* _Provided passage_
|---|
And this is a journal of my writing life, and I did spend the weekend noodling with the folks of Three Crows. So here goes.


The Box and the Sword

On a cold day in April, they put
the unbinder in a box.

The box was plain, with no widening for the shoulders as most coffins had. The wood was unknotted pine. The joints were done, not with pegs and bored holes, but with square, iron nails. The foursquare corners, the fine wood, and the costly nails were meant to keep the box straight, to keep the unbinder's magic from finding a twisting path to follow.

The unbinder knew. She'd caught the carpenter's boy, loosed the nine-knotted red thread that bound his silence. This they didn't learn till later, when they found the child at the wood edge, the knots of his hands undone, a prentice carpenter who would never turn an auger again.

So it was that when the town of Three Crows gathered to draw lots to see who would drag the unbinder from her home, they found her waiting. She stood on a stone by the creek, looking down at the box on its trestle. The light was the color of watered milk. The box was the color of new cheese. It gleamed.

The unbinder looked very fine, standing there, with her red curls full of bells and velvet ribbons. She wore a bolt of blood-red velvet, with a hole cut for her head, that covered her front and back but left her long pale sides bare. No stitched clothes could she wear, so far loosed was her power. "Sweet friends," she said, in a voice as soft as frost. "What do you have planned for this fine box?"
|---|
* _Record list_

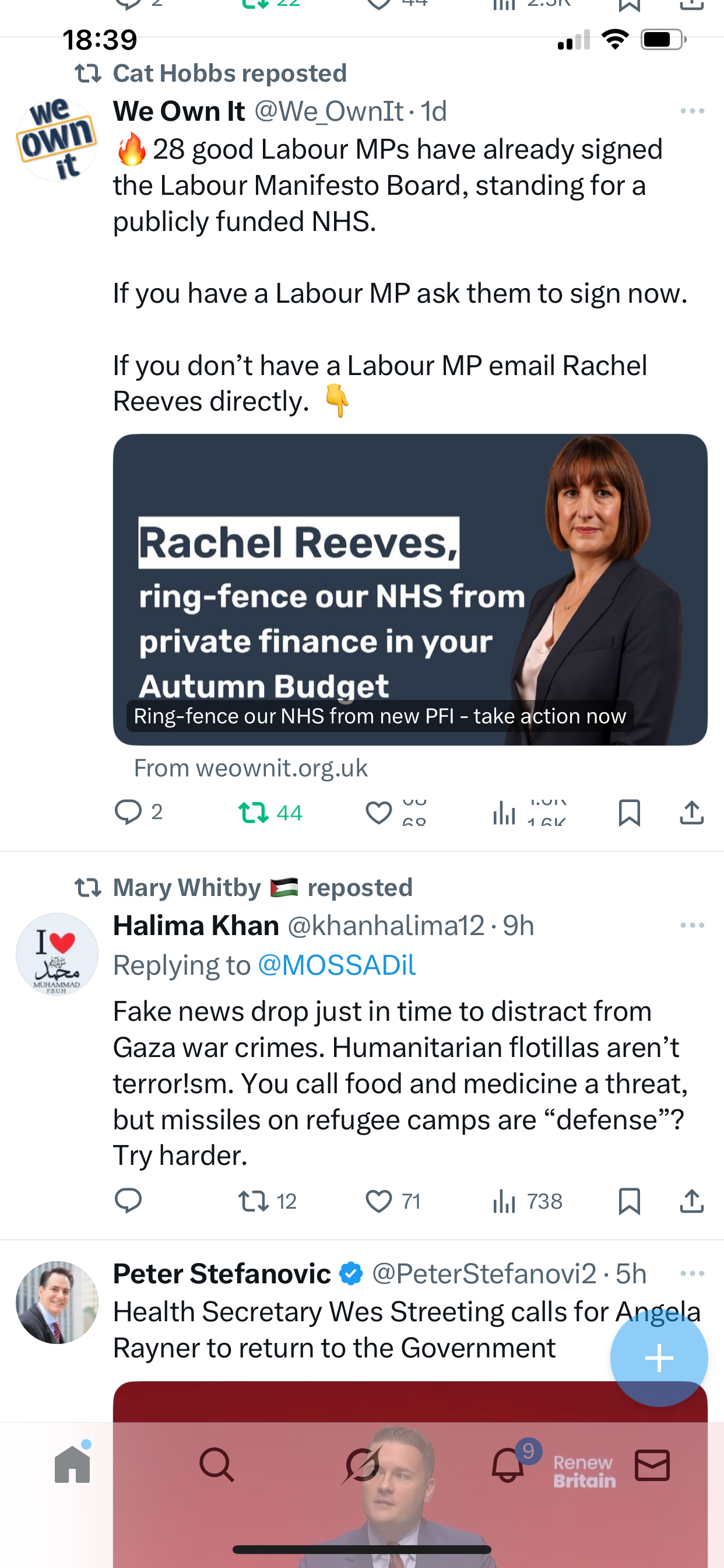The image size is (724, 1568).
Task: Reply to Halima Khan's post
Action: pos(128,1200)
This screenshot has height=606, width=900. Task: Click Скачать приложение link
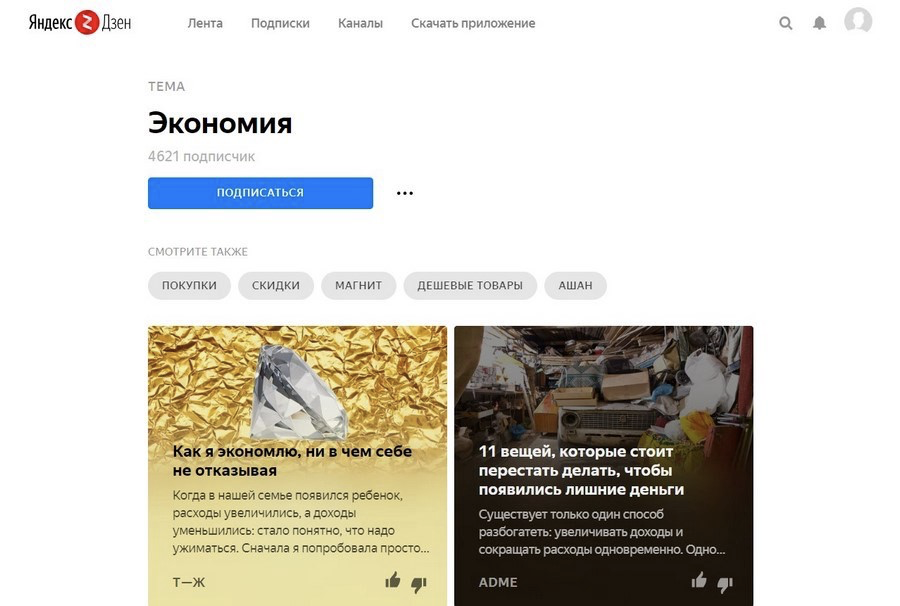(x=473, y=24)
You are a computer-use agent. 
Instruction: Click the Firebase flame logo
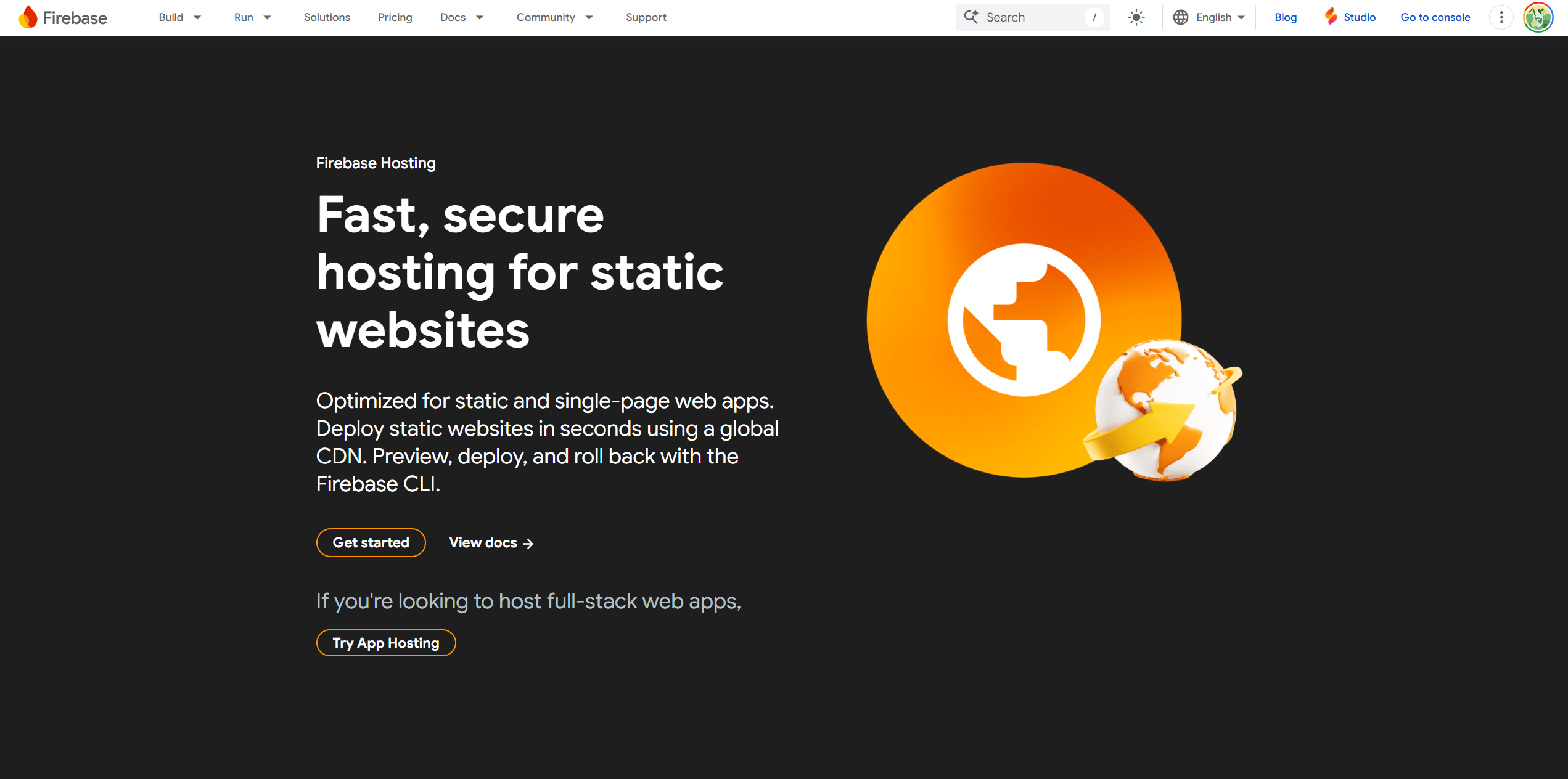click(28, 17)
|---|
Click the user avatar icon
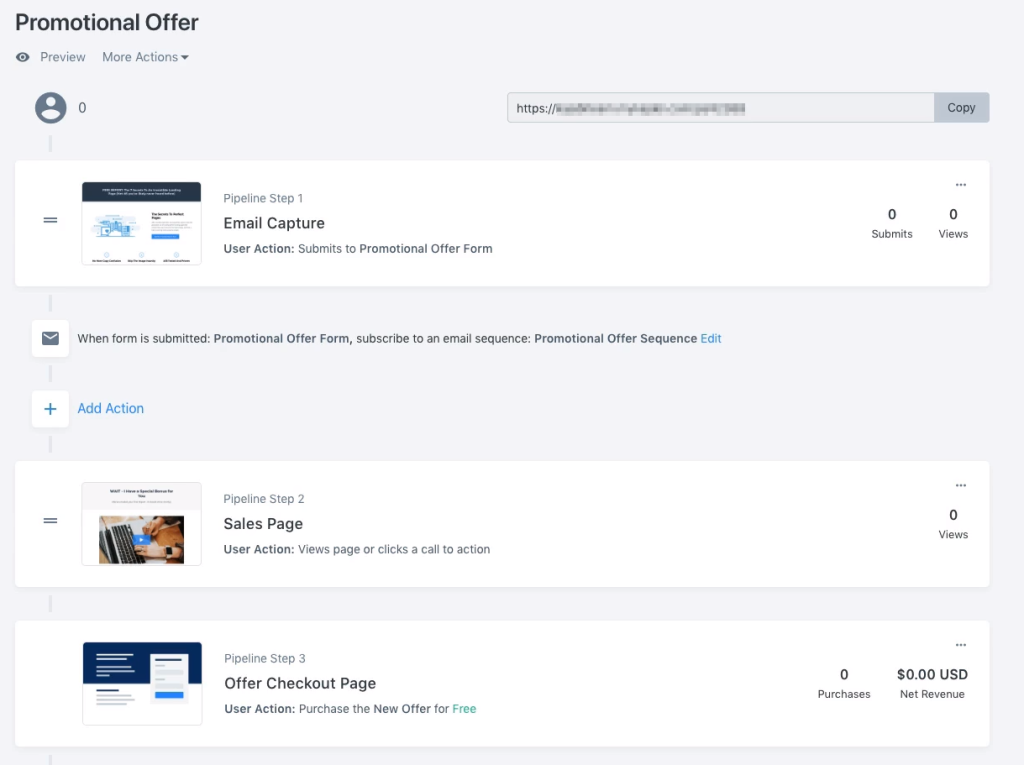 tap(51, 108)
|---|
* _What this exercise asks_
**a.** In the story about the unbinder and the box, list the features of the box that the text says were meant to keep it straight.
**b.** Write the next part of the story about the unbinder and the box, starting after its final line.

* _Answers to the exercises_
**a.** The foursquare corners, the fine wood, and the costly nails.

**b.**
The knot of people shifted as if she'd turned her power on the neighbors' bond that held them together. The priest dropped the gold straws he held in his fist. They scattered across the sodden spring-melt common.

The carpenter stepped forward. Alder was her name, a tall woman, fox-haired, foursquare as the box. "Sister," she answered. "We would put you in it." And behind her, three foresters nocked arrows.

"But sister," said the unbinder, smiling, "I may be unwilling." She flicked a ringed hand at the women with the bows. At once, the bowstrings whipped free of bow horns, lashing. The bent wood sprang straight, and one of the foresters cried out at the bow snapped against her hand. The people grew still as cattle huddling before the storm.

Hart the smith stepped forward. He was holding a sword. He had been given it for mending by a soldier, but the soldier had not returned. It was the only sword in the town. "Willing or unwilling," said Hart, "you will go." And he walked towards her. Alder came up with him.

The unbinder looked at Hart, green eyes narrowed. She had not foreseen the sword. Slowly the wire that wound the grip curled free like a morning glory looking for something to climb. But the sword stayed straight. Hart shifted his grip, for the unspooling wire had cut his hand. But he came still forward. "If you touch me," said the unbinder, "I will undo the all the knots of your body."

"Three feet of iron will touch you before I do," said Hart, though he had paled. His boots squelched in the icy mud.

"My blood carry my curse, then."

Hart wavered, and the unbinder laughed. "Come then, little deer, little buck. Let me twist the velvet from your antlers."

At that, Hart gave a cry, as if calling himself to courage, and charged the unbinder, holding the sword like a lance. Quick as a fox the unbinder leapt from the stone, her bare feet slipping on the mud as she spun. Her hand struck out and caught Hart's elbow. Hart screamed, and whirled, slashing with his sword.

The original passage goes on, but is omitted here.